In what sense? It is completely in the spirit of the GPL to reimplement a GPL tool from scratch with the same behavior and a different license. After all, that's how the free Unixes came about (though admittedly those were BSD licensed typically).
Kinda? Historically there were indeed concerns about reimplementation and copyright. One of the ways that the GNU Project tried to fight claims was to reimplement the tools using dynamically-allocated memory (instead of Unix's traditional fixed-size buffers) to make sure the implementation was sufficiently different. Other ways were making the implementation Posixly correct, adding internationalization or trying to pick different approaches (like using more modern algorithms for sorting). The GNU tools were better, not just direct ports, and that's why it was common to install them in systems like Solaris or HP-UX.
> Kinda? Historically there were indeed concerns about reimplementation and copyright.
Free software projects should welcome multiple implementations and interoperability, because these are the mother's milk of free software. It's frankly incoherent, given values of free software, that a reimplementation of, for example, Unix coreutils (GNU) would find fault with a reimplementation of itself (uutils).
Notwithstanding how philosophically incoherent it is, a desire, now that Linux and free software have some market power, to be a bully back, to grasp for monopoly power, to play AT&T, is really distasteful. What's exciting about free software is not the artifact, Linux or coreutils or sudo, but that anyone can create new and interesting alternatives. That users get to make choices about which implementation to use. The existence of FreeBSD does not make Linux worse. It makes it better! The "solution" to an MIT licensed coreutils is a GNU licensed fork which is 10x better. Instead, we get complaints which amount to a kind of free software entitlement, an endless pissing and moaning about how other people won't do new things your way.

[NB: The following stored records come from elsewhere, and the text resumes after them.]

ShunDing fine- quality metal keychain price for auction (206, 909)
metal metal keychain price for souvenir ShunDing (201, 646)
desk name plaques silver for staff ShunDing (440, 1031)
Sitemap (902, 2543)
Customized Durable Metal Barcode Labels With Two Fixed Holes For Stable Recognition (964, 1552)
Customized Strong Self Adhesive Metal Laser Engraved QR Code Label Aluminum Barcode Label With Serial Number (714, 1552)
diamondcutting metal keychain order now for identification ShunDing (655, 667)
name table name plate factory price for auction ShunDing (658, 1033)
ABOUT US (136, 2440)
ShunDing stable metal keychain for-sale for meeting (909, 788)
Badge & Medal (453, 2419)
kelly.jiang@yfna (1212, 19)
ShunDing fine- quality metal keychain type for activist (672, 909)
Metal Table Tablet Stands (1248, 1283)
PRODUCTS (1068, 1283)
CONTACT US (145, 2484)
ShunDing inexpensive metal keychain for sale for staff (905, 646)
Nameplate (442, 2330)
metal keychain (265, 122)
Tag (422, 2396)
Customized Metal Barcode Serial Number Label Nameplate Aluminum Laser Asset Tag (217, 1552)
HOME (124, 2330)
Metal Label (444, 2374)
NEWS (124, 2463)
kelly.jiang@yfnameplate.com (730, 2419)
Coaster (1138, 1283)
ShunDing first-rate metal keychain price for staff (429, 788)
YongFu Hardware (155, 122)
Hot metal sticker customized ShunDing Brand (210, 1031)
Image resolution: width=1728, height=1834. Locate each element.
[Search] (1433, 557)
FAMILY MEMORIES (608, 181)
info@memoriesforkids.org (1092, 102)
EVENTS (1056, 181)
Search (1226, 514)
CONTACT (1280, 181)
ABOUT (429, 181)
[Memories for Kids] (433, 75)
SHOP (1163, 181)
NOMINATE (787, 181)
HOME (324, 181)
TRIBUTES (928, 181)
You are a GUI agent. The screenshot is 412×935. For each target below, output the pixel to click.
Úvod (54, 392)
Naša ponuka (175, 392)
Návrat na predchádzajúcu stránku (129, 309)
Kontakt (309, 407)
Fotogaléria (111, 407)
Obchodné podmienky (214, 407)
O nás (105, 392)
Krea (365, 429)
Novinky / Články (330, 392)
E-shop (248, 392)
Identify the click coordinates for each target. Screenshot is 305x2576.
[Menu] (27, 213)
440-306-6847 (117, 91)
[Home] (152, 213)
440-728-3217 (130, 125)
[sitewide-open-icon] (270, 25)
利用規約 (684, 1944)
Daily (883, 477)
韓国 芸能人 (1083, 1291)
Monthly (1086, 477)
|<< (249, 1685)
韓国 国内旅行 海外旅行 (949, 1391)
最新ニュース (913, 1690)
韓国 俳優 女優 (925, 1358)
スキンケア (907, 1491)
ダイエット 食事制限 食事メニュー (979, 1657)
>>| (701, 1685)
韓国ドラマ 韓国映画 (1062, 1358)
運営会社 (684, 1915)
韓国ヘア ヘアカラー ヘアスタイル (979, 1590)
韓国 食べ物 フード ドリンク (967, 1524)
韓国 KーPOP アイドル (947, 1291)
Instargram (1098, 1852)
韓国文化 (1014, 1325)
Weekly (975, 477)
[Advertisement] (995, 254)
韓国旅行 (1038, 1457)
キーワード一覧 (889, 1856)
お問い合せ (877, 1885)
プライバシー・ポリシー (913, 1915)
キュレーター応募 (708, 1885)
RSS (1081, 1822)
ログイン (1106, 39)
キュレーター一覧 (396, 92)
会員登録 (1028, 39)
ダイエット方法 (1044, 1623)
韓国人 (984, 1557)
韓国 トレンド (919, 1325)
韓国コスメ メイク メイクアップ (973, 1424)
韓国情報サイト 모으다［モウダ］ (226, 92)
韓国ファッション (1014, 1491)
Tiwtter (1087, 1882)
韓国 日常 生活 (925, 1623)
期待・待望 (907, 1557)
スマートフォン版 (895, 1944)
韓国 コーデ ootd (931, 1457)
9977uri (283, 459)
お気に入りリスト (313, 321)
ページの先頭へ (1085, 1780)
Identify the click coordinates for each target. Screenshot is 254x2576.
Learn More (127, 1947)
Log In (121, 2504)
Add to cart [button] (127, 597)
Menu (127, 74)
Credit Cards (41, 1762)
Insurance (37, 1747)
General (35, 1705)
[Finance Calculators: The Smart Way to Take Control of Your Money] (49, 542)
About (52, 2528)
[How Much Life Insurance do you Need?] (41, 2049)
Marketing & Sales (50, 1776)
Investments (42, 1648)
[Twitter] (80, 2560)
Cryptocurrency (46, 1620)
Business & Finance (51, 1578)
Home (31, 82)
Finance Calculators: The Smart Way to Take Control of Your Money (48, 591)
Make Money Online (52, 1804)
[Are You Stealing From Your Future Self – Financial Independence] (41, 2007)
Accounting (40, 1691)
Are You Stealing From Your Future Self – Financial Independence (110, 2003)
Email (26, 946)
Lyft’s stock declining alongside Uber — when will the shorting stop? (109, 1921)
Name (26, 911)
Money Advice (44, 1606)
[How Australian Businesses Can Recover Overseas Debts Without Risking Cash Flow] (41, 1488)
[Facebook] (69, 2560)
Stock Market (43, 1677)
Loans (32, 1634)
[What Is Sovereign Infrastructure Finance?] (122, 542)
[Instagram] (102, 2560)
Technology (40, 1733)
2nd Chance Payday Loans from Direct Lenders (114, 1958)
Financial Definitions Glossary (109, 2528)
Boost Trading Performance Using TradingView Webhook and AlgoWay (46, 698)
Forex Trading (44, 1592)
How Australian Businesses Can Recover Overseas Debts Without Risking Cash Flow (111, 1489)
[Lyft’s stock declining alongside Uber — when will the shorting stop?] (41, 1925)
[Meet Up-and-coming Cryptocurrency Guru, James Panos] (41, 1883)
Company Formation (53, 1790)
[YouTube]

This is a major problem in the way that most normies view the GNU and the GPL. In the past, I may not have chosen the GPL for my own projects, but I'd be pleased to contribute to a GPL project. Now, I'd have a hard contributing to a GPL project, because of just how toxic this attitude (no other license matters but ours) is.
The fact that it is free software shouldn't make things different since it's a matter of copyright law. It's fine to copy the interface - the implementation not really. There would certainly be NO problem if a close reimplementation was under the GNU GPL (as a derivive work). But a close reimplementation can't have a different license.
This was a discussion of the philosophical/meta/attitudinal issues, and why this is kinda a bizarre attitude for a free software project to hold.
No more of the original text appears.